Interview with Michele Greene about Amnesty and the Women of Ciudad Juarez

Michele Greene’s work is not unknown. She is an Emmy-nominated actress and a bilingual singer as well as a writer. Her voice has reverberated in both solo work and on compilations. Her acting abilities have graced the screen both small and large. Her writing has included not only song lyrics but also a grant-winning screenplay and a young adult novel.

But perhaps the most interesting thing that Greene has done in her life is her work with Amnesty International. A few years ago Greene started using music from her CD Luna Roja to benefit the efforts of Amnesty International for the Women of Ciudad Juarez – the kidnapped and murdered women of Mexico. The Amnesty website explains that: “since 1993, almost 400 women and girls have been murdered and more than 70 remain missing in Ciudad Juárez and Chihuahua, Mexico.”
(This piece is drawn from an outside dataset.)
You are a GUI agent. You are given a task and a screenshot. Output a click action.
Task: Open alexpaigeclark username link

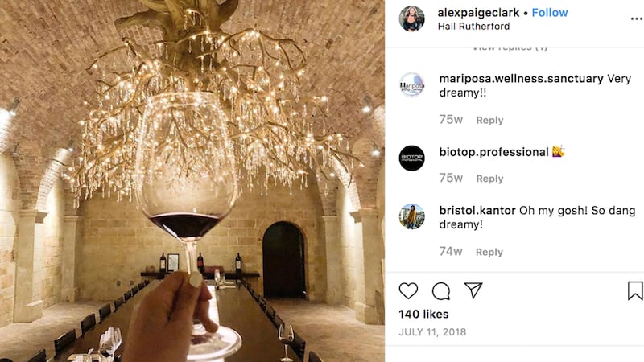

Greene’s CD helped to raise awareness about this crucial issue. In an interview Greene explained her CD really well by saying:

“Luna Roja is an homenaje (homage) to these women: the sisters, the daughters, the mothers, the workers who deserve justice and the basic human dignity of being treated as if their lives and deaths matter. They do matter. Lo que pasa a mi hermana, me pasa a mí también (What happens to my sister, happens to me.) I urge people to speak up, speak out and end this violence.”

In addition to awareness-raising benefit concerts that she held after the album’s release, a portion of the proceeds from the CD sales go towards continued support of Amnesty’s work. This is really important work and a really interesting cause. And it’s neat to see someone with a diverse creative background contributing to something like this.

Following is an interview that I did with Michele Greene specifically about her Amnesty work and the Luna Red CD.

Q: How have the different creative roles that you play influenced one another?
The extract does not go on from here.